Russia has issued a decision to resume flights to Egypt after about two years of suspension, since the downing of a Russian airliner in October 2015.
Moreover, Deghedy pointed out that the requirements set by the Ministry of Agriculture during the past year, regarding the registration and coding of exporting farms, is not in favour of small companies and farmers.
He explained that the decision serves only the largest exporting companies, and will have negative effects on Egyptian exports, as most exporting companies are not 100% self-sufficiency in exports and have to buy production from other farms.
He said that the ministry’s decision to use one lab significantly delays the inspection process, which impedes the export process.
The company has extensive experience in the export process starting from agriculture in its lands, under the supervision of qualified technicians, as well as sorting and packaging in their own stations.
“We are keen to maintain quality and excellence, along with attending international exhibitions to be updated with international market requirements,” he stressed.
Furthermore, Deghedy said that the Agriculture Export Council is interested in providing the necessary publicity for international exhibitions, but reducing the space allocated to exhibitors forces companies to rent more than one stand to properly show their products.
He stressed the importance of establishing advanced villages equipped with facilities and services to improve the conditions of farmers and encourage them to continue agricultural activity, to reduce the movement of young farmers out of the sector.

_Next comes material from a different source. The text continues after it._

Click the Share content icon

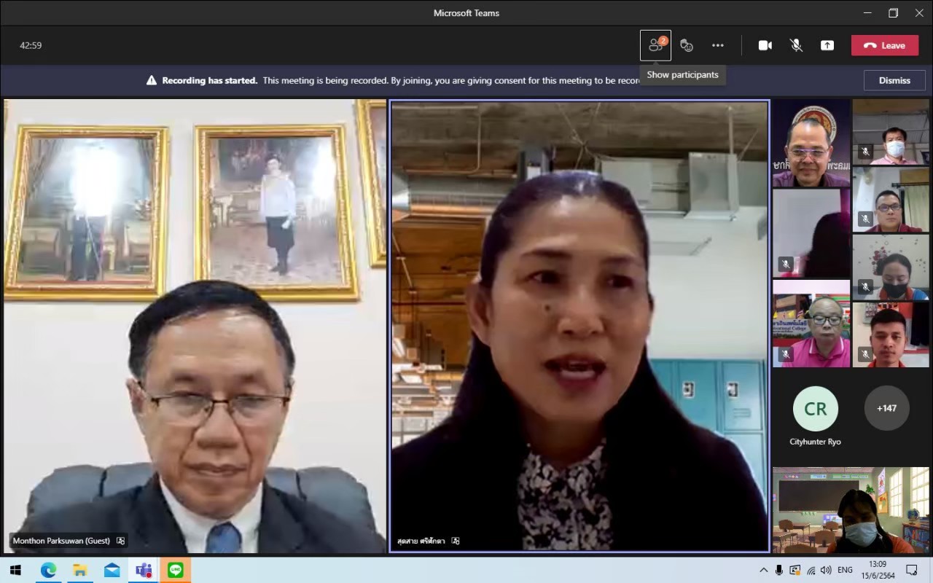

He added that the company is keen to adopt modernist procedures to meet international standards and achieve customer satisfaction by meeting their expectations, noting that Russia, the European Union, the Far East, Malaysia, Indonesia, India, Bangladesh, and China are the company’s main markets.
Egast is a family company established in 1982 and specialises in the cultivation of potatoes. The company started exporting the crop in 2008, to become one of the most important importing and exporting companies of fruits and vegetables in the Egyptian market.